Task to complete: State the number of lines in the material below that contain the word "Synthesizer", without any other text.

Task inputs:
[Start of section]
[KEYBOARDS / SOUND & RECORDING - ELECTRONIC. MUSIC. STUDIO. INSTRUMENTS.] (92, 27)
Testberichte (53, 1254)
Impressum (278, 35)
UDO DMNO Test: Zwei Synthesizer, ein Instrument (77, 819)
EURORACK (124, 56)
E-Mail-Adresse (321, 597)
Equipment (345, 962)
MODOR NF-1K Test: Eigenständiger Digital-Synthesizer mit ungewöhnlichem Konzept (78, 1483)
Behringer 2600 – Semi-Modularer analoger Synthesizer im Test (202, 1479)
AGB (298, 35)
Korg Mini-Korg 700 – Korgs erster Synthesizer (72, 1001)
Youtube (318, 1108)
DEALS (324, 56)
[End of section]
[Start of section]
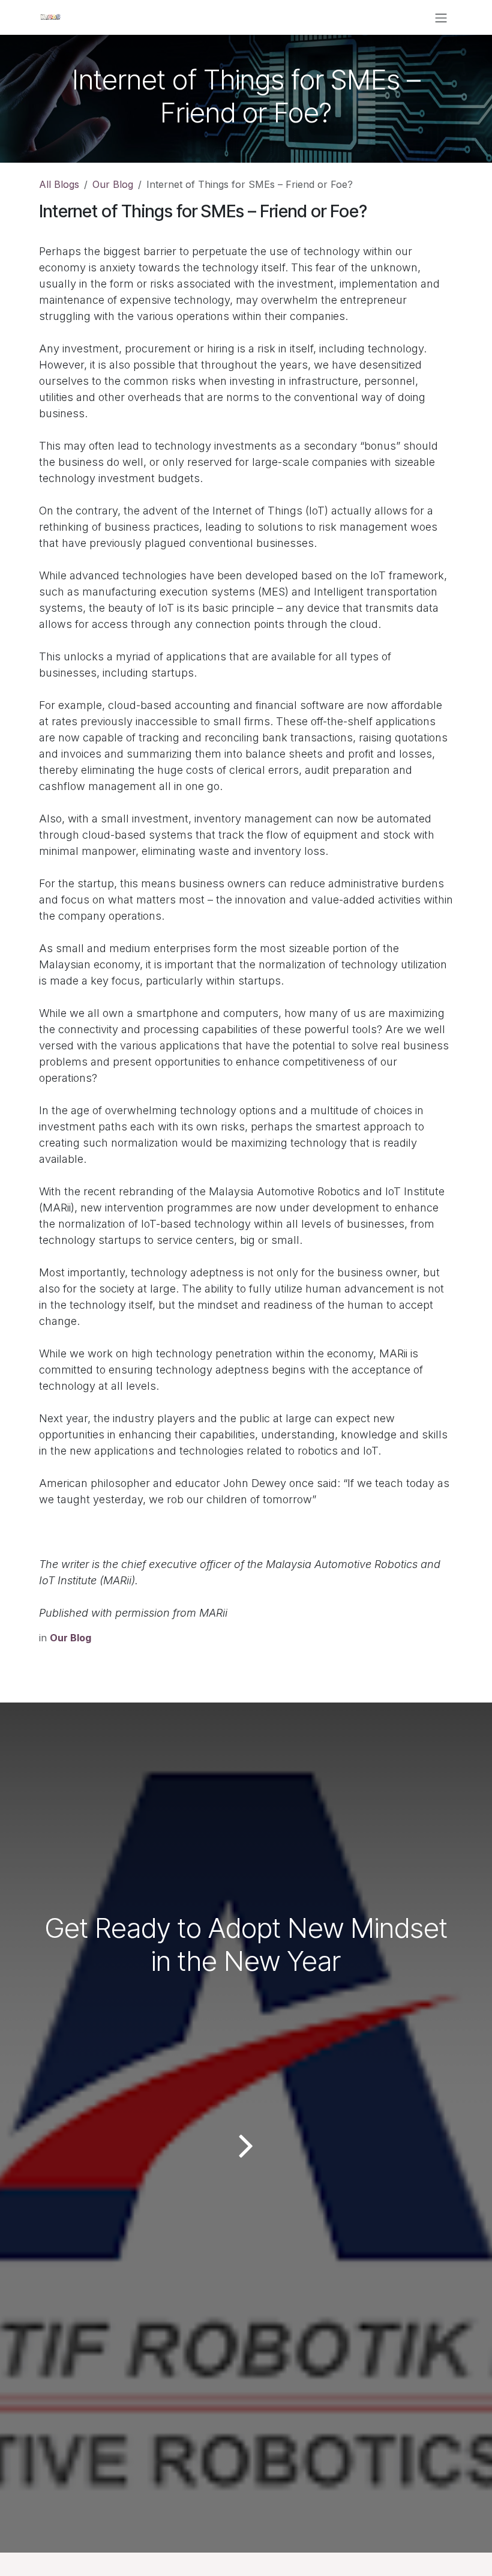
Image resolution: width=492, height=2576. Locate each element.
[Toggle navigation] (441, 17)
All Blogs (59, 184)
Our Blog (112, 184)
[End of section]
Task result: 4